I have been intermittently following this discussion from outside. Of 
course, watching Lou P perform is an out-of-body experience at any time, but 
I have been puzzled by the strange passions in the current discussion of 
development theory and the rise of capitalism, thinking that the untensity 
of it was characteristic of academic debates in a way that was 
uncharacteristic of LP. Not that intensity is uncharacteristic, but why 
about early modern history? Now I think I understand. For Lou, and a certain 
sort of Marxist, everything is not what is is, but is something else.

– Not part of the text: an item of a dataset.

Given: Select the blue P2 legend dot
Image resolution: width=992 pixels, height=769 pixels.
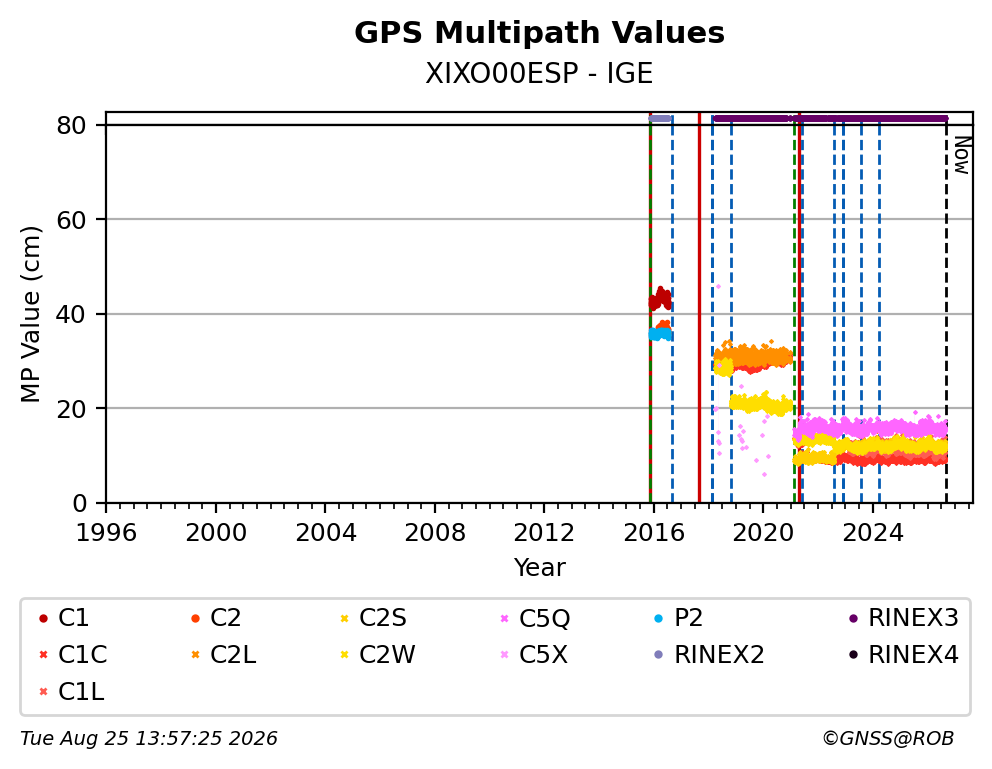Looking at the screenshot, I should pyautogui.click(x=659, y=618).
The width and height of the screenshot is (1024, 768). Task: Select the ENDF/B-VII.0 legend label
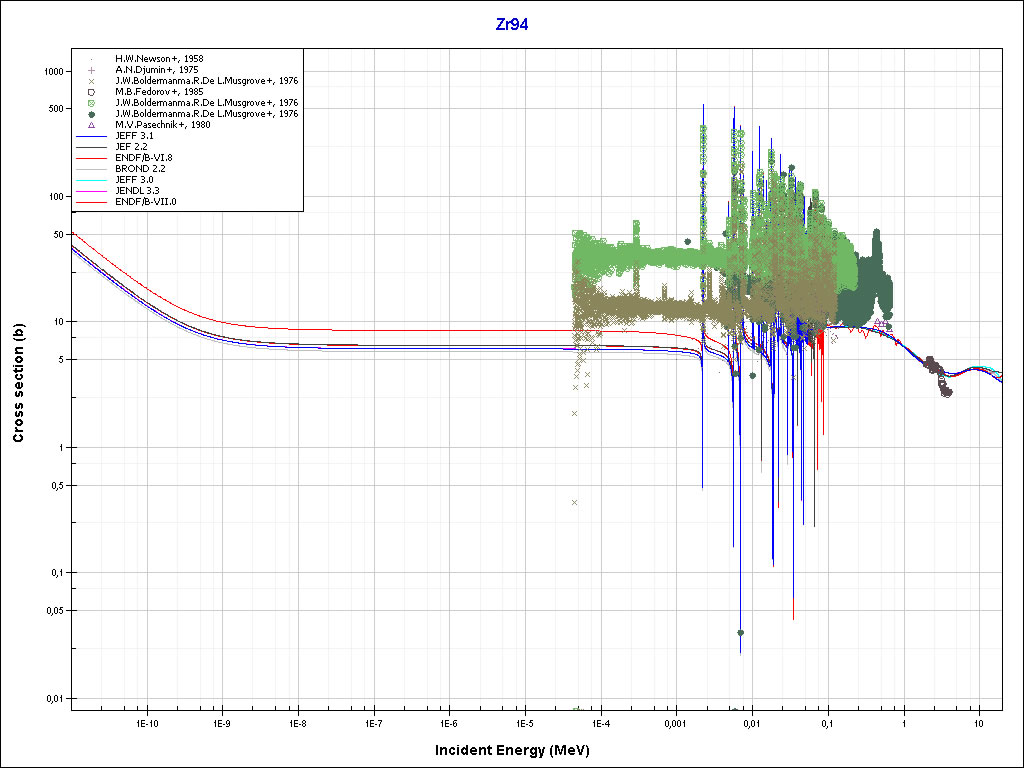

I in my naivete thought that Bob Brenner was writing about the rise of 
capitalism in 17th century Europe. Turns out, he's really G.A. Cohen, or 
maybe G. Plekhanov, in disguise, and he's really writing about current 
revolutionary struggles, or even more insidiously, defending a stagist 
version of historical materialism that justifies opposing third world 
liberation struggles and political quietism. Foolish me, for not seeing 
that. Likewise with Hill and Hobsbawm. And, presumably, Thompson too: could 
they be writing about their ostentiable subjects, respectively, 17th C 
English history (and in Hill's case, mostly intellectual and religious 
history, how this is "stagist" or even development theoretic beats me), 19th 
C world history *mostly), and 19th and 18th C labor and radical history? No. 
They are writing in an Aesopian way about contemporary politics! Actually, 
this may be partly true about Thompson, who chose his early subjects 
(Morris, the radical English working class of the Fr Rev generation) as a 
way of attacking his CP past; Hill, too, whose more recent interest in 
Milton and "the experience of defeat" has obvious expernal referents.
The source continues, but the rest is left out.